Burma's Hope

THE army's grip on Burma remains firm. But the upheaval that began last summer with the departure from office of military ruler U Ne Win still has some strength left. The Burmese people's desire for economic betterment and a more democratic government is seen in the registration of 170 new political ``parties'' - most of them small debating societies that want the protection of being on the official register. The push for change was also evident in the crowd of 100,000 or so that turned out, despite warnings from the army, for the funeral of the wife of Aung San, who led Burma to independence from Britain in the late 1940s.

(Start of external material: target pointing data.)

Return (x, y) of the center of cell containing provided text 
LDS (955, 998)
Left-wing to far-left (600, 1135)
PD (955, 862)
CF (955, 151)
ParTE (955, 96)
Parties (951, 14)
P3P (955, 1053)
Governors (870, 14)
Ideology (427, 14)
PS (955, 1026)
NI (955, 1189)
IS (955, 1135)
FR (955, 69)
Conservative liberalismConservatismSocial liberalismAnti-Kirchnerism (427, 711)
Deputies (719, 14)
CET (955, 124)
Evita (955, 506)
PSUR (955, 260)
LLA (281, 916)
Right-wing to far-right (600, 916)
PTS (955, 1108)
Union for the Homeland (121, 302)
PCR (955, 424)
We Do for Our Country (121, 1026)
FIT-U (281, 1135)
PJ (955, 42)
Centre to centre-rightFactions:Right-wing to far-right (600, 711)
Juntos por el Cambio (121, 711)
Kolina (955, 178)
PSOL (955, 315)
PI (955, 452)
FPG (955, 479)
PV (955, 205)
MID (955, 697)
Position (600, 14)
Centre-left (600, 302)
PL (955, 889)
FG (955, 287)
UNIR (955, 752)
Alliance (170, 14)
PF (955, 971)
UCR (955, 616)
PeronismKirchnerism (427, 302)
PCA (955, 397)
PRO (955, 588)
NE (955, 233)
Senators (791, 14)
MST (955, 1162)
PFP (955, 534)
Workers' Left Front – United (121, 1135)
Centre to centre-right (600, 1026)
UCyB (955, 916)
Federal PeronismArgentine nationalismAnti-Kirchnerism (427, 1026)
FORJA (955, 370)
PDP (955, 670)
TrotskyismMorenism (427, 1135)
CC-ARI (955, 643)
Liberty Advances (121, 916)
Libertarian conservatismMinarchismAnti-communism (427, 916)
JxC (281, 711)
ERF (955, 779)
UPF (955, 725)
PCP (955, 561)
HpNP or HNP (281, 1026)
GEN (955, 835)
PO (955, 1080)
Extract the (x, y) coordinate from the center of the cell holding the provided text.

Aung San's daughter, Aung San Suu Kyi, now leads the National League for Democracy, the main opposition party. The National Unity Party, inheritor of Ne Win's old Burma Socialist Program Party, has the army's backing, but the generals have to be worried by the popular support for Ms. Aung San Suu Kyi. If a fair election were held today, the National League for Democracy would probably triumph.

That's doubtless why a national vote, promised by Ne Win as he stepped down last July, seems to be perpetually pushed into the future by the current military rulers. After brutally crushing street demonstrations in September, Ne Win prot'eg'e Gen. Saw Maung said elections would come once law and order had been restored. That has been achieved, but since then other preconditions have been added: upgrading and repairing the country's transportation system, improving living standards.

The irony in these conditions, particularly the latter, is the near impossibility of accomplishing them under the present government. Halting, halfway efforts to modernize an economy made primitive by Ne Win's 26-year rule have failed. An unrealistic official exchange rate effectively blocks most trade and foreign investment.

The country's hope is a transition to democratic rule and the installation of leaders with some grasp of economics. Many observers see this hope dimming as the army consolidates its hold on power. But the army voluntarily gave up power once before, in 1960 when then army chief Ne Win - ever a central figure it seems - earlier stepped down after a beleaguered civilian government had asked him to take charge for a limited time.

It can only be hoped that Ne Win, now a shadowy figure in his 80s but still believed to wield influence, and his followers see the wisdom of repeating that history.